> **Exercise objective**:
In the copy, include every entry exactly but none of its images.

> **Listed entries**:

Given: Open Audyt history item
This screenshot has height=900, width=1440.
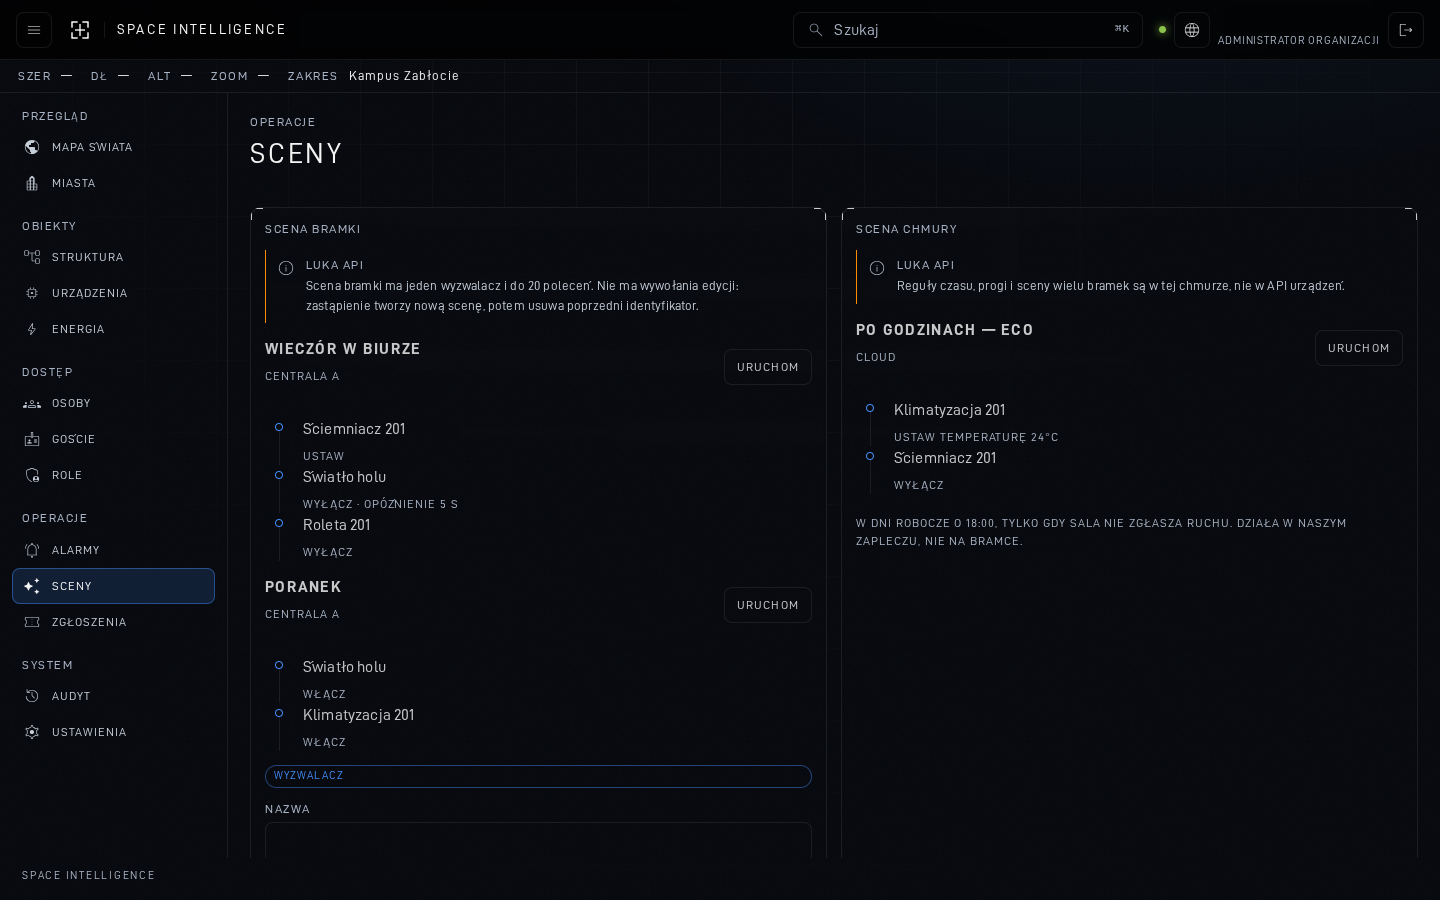Looking at the screenshot, I should coord(113,696).
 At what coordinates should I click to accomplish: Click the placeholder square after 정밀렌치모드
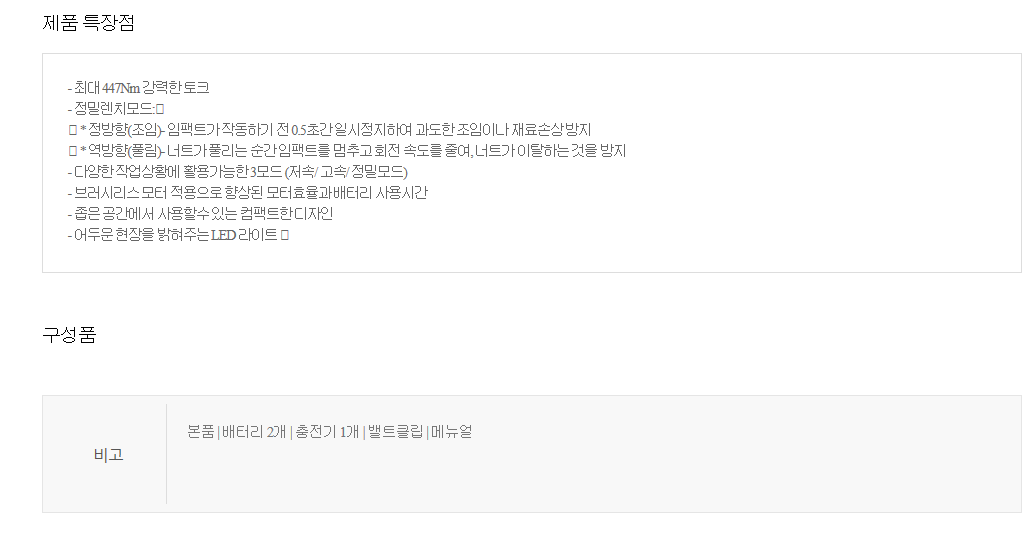click(x=160, y=109)
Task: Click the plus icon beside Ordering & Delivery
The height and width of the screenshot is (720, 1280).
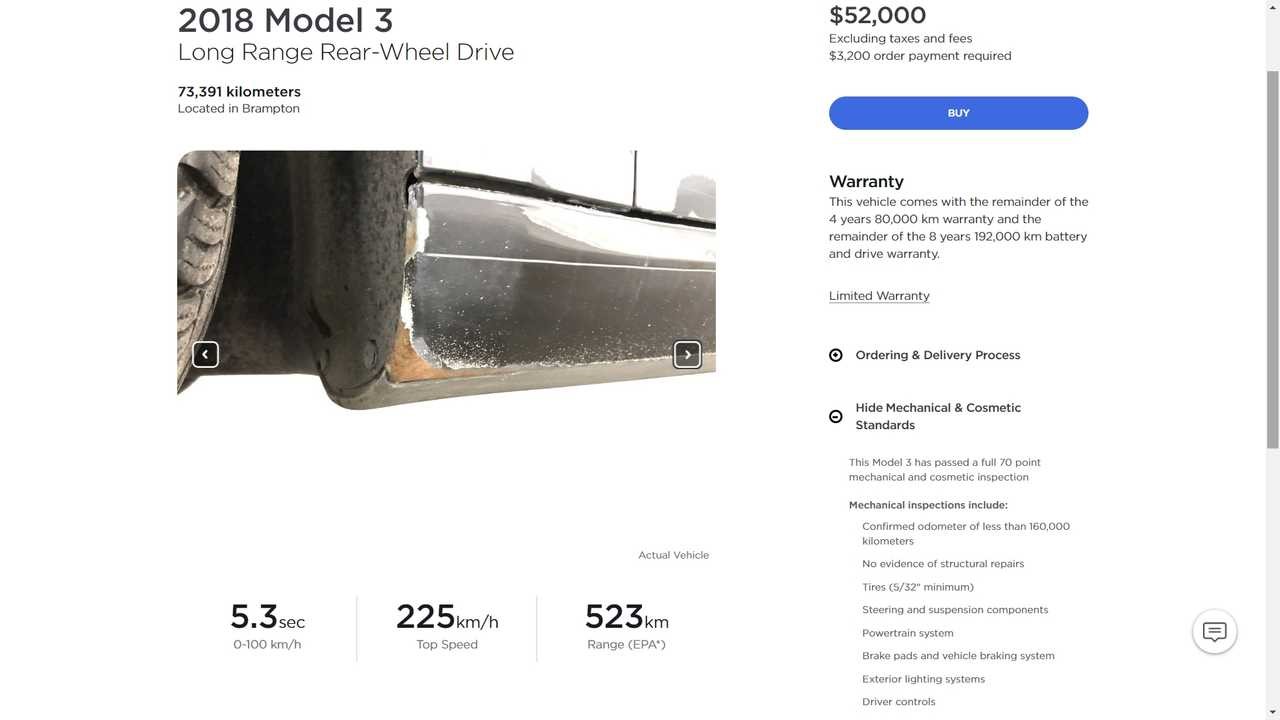Action: pyautogui.click(x=836, y=355)
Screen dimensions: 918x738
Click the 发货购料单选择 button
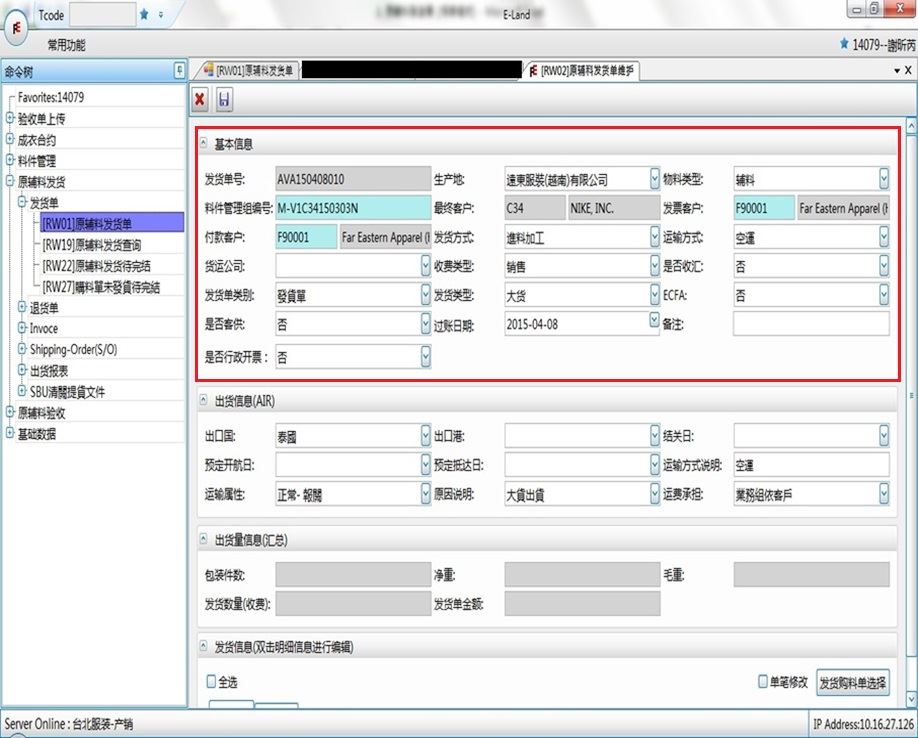(x=852, y=683)
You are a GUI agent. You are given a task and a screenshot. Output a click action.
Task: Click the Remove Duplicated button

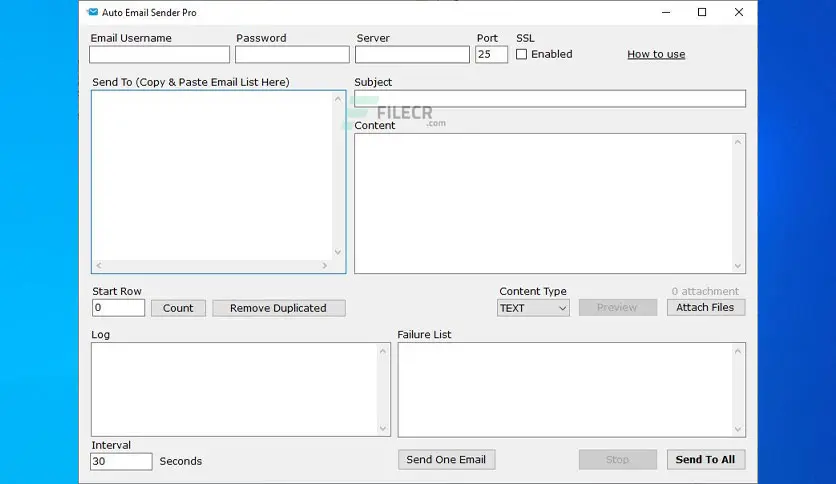pos(278,308)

> **Result of this task**:
Given: Open Audyt history item
This screenshot has height=900, width=1440.
Looking at the screenshot, I should coord(113,696).
 At what coordinates should I click to accomplish: Click the placeholder square after 정밀렌치모드
click(x=160, y=109)
Task: Click the plus icon beside Ordering & Delivery
The height and width of the screenshot is (720, 1280).
Action: pyautogui.click(x=836, y=355)
Screen dimensions: 918x738
Click the 发货购料单选择 button
(x=852, y=683)
You are a GUI agent. You are given a task and a screenshot. Output a click action.
Task: Click the Remove Duplicated button

pos(278,308)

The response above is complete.